Andrew Lindsay Phillips (1966-2010)

He loved building things, finishing his prized kit plane in just 22 months

Andrew Lindsay Phillips (1966-2010)Andrew Lindsay Phillips was born on May 24, 1966, to Dorothy and Fred Phillips in Ottawa, Ont., but grew up mainly in Jamaica and the Philippines, where his dad worked for CIDA and the Asian Development Bank. A curious, insightful boy with hazel eyes and chubby cheeks, Andy loved to tinker, building model airplanes and Lego cities. The eldest of three kids, Andy was mature for his age. “He knew everything,” says sister Liz, recalling how, as kids, he once calmed her down during a monsoon in the Philippines by explaining the science behind it.

An independent spirit, Andy took the family’s moves in stride. “It all meant new adventures for him,” says Fred, who had his pilot’s licence, and took Andy flying in Jamaica. At 12, he begged his parents to let him buy a “wreck of a motorcycle” to fix up, says Fred. Believing he’d never get it on the road, they relented. But working with a mechanic he’d befriended, Andy proved them wrong: within six months it looked like it had come out of a showroom, says brother Justin. Unbeknownst to his parents, he criss-crossed the Philippine countryside on the bike, revelling in the freedom.

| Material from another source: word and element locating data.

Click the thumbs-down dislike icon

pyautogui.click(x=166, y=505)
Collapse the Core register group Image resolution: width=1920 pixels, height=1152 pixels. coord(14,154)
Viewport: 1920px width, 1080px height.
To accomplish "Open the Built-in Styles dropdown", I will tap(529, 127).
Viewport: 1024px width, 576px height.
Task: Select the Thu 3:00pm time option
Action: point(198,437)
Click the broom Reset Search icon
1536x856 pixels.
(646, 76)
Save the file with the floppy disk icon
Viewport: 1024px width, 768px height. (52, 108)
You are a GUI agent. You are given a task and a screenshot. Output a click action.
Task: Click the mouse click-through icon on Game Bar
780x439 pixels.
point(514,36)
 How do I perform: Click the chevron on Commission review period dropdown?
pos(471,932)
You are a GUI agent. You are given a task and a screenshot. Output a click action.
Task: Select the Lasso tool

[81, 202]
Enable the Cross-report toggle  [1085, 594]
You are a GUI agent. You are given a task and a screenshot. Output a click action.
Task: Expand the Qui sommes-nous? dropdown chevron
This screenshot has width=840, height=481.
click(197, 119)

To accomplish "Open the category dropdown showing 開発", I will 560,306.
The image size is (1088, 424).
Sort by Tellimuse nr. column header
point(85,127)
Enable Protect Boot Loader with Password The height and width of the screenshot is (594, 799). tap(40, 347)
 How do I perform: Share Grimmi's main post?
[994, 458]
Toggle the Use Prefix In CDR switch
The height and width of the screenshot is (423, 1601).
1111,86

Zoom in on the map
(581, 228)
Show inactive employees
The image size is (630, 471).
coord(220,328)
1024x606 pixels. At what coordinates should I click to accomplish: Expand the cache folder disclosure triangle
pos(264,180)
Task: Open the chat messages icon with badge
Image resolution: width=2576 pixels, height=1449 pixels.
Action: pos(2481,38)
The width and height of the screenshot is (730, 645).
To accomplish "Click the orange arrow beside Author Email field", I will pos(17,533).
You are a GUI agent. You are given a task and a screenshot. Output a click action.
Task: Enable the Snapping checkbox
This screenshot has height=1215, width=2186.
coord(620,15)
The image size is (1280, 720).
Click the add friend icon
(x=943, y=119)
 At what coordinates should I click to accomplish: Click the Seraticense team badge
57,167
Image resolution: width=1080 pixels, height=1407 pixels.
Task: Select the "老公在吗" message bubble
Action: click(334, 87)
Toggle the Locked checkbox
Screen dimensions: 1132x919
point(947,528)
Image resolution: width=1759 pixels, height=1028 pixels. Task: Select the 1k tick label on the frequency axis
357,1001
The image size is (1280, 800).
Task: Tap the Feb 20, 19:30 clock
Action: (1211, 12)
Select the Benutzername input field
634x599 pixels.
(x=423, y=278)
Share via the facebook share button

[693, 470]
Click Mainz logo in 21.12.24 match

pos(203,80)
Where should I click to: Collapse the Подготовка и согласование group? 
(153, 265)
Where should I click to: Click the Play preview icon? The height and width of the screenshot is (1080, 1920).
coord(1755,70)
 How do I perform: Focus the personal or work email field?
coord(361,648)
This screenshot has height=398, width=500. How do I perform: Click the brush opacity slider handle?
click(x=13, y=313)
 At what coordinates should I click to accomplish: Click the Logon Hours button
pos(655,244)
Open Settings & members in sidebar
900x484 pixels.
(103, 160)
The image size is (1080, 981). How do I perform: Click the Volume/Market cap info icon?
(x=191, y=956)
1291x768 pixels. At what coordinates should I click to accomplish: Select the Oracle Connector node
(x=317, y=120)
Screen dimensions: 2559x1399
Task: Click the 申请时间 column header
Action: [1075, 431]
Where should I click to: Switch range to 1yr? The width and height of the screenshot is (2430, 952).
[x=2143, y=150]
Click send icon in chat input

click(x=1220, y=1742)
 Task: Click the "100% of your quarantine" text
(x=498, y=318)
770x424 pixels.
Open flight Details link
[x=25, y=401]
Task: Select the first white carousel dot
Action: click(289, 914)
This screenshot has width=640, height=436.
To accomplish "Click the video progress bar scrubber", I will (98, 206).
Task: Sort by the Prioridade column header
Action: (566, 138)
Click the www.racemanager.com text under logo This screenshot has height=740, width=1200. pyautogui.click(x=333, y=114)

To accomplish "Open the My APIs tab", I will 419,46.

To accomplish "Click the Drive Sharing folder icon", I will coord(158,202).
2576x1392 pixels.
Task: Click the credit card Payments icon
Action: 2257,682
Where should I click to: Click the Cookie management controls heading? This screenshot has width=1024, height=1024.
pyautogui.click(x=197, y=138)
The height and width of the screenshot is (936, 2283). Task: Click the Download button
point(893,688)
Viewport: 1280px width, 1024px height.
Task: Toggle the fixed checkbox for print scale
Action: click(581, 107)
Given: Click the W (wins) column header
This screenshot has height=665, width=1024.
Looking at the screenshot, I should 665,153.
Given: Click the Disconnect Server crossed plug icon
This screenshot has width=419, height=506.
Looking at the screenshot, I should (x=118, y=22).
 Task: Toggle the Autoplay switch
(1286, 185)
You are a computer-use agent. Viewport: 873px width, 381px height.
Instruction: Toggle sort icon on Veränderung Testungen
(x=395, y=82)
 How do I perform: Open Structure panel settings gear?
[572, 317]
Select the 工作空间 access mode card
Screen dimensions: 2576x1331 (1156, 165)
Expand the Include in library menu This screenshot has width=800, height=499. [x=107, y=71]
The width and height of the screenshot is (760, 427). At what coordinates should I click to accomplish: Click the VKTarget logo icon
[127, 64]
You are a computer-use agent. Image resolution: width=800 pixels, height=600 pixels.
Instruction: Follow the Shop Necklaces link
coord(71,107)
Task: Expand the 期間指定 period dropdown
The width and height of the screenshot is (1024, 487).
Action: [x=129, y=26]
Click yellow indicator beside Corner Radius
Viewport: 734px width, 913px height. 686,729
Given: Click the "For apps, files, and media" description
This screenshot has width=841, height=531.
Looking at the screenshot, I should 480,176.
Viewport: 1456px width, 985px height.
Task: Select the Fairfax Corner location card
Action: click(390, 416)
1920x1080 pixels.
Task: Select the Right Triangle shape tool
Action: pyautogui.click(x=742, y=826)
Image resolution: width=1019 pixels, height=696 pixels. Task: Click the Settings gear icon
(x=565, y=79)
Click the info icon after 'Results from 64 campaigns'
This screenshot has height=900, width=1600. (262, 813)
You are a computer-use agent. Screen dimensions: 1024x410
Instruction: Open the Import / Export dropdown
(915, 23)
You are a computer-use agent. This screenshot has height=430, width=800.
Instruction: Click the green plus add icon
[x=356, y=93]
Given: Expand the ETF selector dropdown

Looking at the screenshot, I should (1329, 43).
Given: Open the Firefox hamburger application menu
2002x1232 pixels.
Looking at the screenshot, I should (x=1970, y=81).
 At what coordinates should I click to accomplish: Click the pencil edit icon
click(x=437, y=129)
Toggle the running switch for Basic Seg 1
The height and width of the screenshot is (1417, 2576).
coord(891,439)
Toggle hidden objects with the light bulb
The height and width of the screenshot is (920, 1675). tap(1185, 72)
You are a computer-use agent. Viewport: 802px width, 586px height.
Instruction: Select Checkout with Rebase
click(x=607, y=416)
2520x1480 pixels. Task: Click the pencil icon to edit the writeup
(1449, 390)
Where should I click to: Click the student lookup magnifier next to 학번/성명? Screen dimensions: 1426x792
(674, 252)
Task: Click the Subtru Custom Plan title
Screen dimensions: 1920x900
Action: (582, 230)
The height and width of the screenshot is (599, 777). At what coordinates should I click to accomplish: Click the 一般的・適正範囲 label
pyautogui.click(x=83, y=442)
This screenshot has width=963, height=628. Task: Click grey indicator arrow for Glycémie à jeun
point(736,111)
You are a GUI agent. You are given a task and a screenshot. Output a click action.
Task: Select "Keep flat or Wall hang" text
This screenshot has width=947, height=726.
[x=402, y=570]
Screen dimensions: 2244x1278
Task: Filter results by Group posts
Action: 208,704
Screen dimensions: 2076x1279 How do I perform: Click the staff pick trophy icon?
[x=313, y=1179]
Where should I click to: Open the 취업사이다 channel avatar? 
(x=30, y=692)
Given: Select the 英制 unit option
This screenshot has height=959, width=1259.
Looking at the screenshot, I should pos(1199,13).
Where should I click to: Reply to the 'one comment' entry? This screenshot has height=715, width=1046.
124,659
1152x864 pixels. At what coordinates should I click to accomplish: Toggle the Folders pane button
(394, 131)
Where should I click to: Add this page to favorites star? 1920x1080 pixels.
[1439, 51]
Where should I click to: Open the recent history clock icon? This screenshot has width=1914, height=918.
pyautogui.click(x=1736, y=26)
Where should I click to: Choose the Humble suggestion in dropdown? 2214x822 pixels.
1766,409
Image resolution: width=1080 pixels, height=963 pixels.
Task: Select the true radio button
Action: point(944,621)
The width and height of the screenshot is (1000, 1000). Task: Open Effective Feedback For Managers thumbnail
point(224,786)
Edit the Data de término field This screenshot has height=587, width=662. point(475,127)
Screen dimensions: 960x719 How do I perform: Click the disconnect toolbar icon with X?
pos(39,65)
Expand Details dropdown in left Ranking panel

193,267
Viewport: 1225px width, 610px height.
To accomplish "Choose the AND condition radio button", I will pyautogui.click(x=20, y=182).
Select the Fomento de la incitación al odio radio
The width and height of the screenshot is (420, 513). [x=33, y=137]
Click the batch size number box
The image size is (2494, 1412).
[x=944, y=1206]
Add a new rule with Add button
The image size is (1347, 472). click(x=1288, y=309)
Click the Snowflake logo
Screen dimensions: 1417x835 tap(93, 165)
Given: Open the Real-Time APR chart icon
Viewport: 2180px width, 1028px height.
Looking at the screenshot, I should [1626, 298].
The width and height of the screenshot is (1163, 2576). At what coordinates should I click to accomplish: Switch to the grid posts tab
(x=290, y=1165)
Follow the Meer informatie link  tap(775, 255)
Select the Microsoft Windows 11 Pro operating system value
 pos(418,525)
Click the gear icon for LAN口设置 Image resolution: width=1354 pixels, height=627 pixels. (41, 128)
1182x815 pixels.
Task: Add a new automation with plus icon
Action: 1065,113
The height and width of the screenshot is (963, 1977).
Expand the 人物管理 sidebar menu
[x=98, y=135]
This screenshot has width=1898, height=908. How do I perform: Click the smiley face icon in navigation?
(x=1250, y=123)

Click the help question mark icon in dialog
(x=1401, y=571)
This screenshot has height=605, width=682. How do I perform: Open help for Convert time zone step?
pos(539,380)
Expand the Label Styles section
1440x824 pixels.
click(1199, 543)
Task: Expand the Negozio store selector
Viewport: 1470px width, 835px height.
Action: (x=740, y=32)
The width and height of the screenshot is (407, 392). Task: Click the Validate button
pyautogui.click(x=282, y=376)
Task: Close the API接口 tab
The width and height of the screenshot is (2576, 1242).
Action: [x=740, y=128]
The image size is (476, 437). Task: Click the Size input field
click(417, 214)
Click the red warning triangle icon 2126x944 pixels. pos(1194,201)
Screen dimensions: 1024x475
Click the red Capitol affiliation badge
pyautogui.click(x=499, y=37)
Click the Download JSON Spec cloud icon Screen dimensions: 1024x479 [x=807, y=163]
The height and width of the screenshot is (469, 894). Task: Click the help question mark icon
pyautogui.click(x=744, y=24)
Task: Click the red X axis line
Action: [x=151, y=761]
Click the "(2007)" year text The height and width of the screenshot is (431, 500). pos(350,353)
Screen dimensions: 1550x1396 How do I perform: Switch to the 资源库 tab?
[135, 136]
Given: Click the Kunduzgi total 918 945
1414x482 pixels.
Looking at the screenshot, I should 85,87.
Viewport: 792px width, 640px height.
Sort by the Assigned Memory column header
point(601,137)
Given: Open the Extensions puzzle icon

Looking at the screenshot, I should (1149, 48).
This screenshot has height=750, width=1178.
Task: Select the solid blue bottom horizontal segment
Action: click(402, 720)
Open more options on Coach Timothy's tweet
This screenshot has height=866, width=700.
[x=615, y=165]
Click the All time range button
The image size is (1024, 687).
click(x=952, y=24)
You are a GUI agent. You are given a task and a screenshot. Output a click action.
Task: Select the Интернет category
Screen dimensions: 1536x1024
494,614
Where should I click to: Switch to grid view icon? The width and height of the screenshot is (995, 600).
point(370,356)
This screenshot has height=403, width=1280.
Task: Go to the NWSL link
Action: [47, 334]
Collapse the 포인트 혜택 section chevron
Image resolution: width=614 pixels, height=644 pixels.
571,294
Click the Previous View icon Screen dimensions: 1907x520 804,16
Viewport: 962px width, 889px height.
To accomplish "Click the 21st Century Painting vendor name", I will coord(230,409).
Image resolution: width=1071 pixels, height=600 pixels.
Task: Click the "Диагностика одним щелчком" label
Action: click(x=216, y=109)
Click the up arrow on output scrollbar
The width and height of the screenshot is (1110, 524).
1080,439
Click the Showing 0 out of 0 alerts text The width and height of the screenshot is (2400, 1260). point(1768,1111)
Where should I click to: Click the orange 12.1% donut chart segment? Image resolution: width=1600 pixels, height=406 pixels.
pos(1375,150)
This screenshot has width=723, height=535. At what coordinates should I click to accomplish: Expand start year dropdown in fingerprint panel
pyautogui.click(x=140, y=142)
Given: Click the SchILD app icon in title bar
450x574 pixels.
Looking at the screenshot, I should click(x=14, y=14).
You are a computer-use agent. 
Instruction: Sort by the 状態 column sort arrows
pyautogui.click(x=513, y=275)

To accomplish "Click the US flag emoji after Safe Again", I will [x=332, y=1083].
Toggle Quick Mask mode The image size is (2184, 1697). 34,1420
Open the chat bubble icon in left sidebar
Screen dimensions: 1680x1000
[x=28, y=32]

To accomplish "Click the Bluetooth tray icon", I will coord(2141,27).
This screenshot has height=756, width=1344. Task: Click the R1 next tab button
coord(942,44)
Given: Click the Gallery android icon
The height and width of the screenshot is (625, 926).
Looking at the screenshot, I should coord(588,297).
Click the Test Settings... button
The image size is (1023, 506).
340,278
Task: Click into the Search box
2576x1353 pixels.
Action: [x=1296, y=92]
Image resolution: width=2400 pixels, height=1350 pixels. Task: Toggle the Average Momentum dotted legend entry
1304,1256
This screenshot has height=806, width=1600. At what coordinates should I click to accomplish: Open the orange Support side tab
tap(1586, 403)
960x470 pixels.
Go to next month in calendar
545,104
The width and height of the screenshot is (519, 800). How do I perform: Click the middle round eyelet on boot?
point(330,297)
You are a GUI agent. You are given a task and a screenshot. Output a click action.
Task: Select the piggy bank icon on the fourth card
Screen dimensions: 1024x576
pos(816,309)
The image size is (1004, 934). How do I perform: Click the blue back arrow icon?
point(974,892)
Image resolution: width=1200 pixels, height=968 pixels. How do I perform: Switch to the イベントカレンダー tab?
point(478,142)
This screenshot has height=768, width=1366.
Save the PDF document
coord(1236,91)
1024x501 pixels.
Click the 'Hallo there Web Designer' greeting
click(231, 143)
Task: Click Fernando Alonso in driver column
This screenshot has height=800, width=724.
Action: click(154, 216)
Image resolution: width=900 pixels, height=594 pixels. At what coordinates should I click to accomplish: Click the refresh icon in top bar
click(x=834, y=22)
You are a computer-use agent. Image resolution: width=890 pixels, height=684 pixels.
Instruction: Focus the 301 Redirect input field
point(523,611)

In his quest to figure out how things worked, Andy was a voracious reader, and rarely needed instruction manuals when putting a machine together. An “experimental guy,” says Justin, he “tried everything”—including burying fireworks underground and setting them off, covering the family’s cars and fish pond in dirt. When he was in Grade 10 his parents separated, and he and his siblings moved back to the Ottawa area with their mom. He attended Merivale High School because it had a shop program.

Andy pursued his hobbies passionately. In his early 20s, he rode across the country on his motorbike, and took his Jet Ski down to Florida to try it out in the ocean—evidence, says friend Rob Timlin, of his desire “to be set apart.” By the time he met Dawn Grainger in 1990, he had his own contracting business, which began with building decks. After he finished a job for her parents, they sat down together and “couldn’t stop talking,” says Dawn, who had also grown up overseas. “We knew right from the get-go this was it,” says Dawn, who was drawn to his calm, caring demeanour. They were married in 1996.

At first, his business was “a really tough go,” says Rob. But Andy, who built his first house at 24, found “niche markets where other people couldn’t compete,” says Rob. When building cabinets, for instance, he didn’t stick to predetermined sizes; instead, his “approach was to build everything exactly the way the customer wanted it,” says Rob. His dedication won customers’ respect. “If something didn’t go well he’d lose sleep over it,” says Dawn.

He was adept at fielding the queries about the universe his sons Mitchell (born in 1999) and Grant (born in 2003) came up with, and his uncanny ability to explain things in simple terms prompted Dawn to call him “Metaphor Man.” This knowledge came, in part, from what he read and watched. Mayday, a TV show that investigates airplane crashes, was a favourite. “He was fascinated to learn what went wrong,” says Dawn.

Andy, who “seemed to go from toy to toy,” says Dawn, always had a project in the works. After he finished building his “dream house” in Carp, Ont., about five years ago, says Dawn, she encouraged him to indulge his oft-expressed desire to learn to fly planes. When he began taking lessons, “his whole demeanour changed,” she says. Andy, who had always been happy, became giddy. “It was like someone flicked a switch,” she says. “He just had this passion.”

Before long, Andy set his sights on building his own plane. In 2006, he ordered a kit plane, a two-seater Van’s Aircraft RV 7A, and threw himself into the construction of it, which took over the family’s garage. Some pilots spend 10 years assembling such aircraft, but Andy finished his in just 22 months. Friend Colin McGeachy, with whom he shared the plane, helped design the elaborate paint job. On the nose, a green and red shark’s mouth, inspired by the Curtiss P-40 Warhawk, appeared to be ripping through the plane’s silver body. “Wherever it went,” says Dawn, “it got attention.”

Andy became a proficient pilot, learning tricks from a former snowbird, and needing little excuse to take to the skies. On Jan. 23, he took off from the hangar at Smiths Falls, Ont. He and his flying buddies were en route to Lindsay, Ont., for a “$100 hamburger”—the cost of the fuel required to take the plane out of town for lunch. But on their way back, the other pilots lost sight of Andy. Investigators have yet to determine what caused the crash, but Andy’s plane went down just north of Madoc, Ont., where search and rescue crews found him that night. Andy Phillips was 43.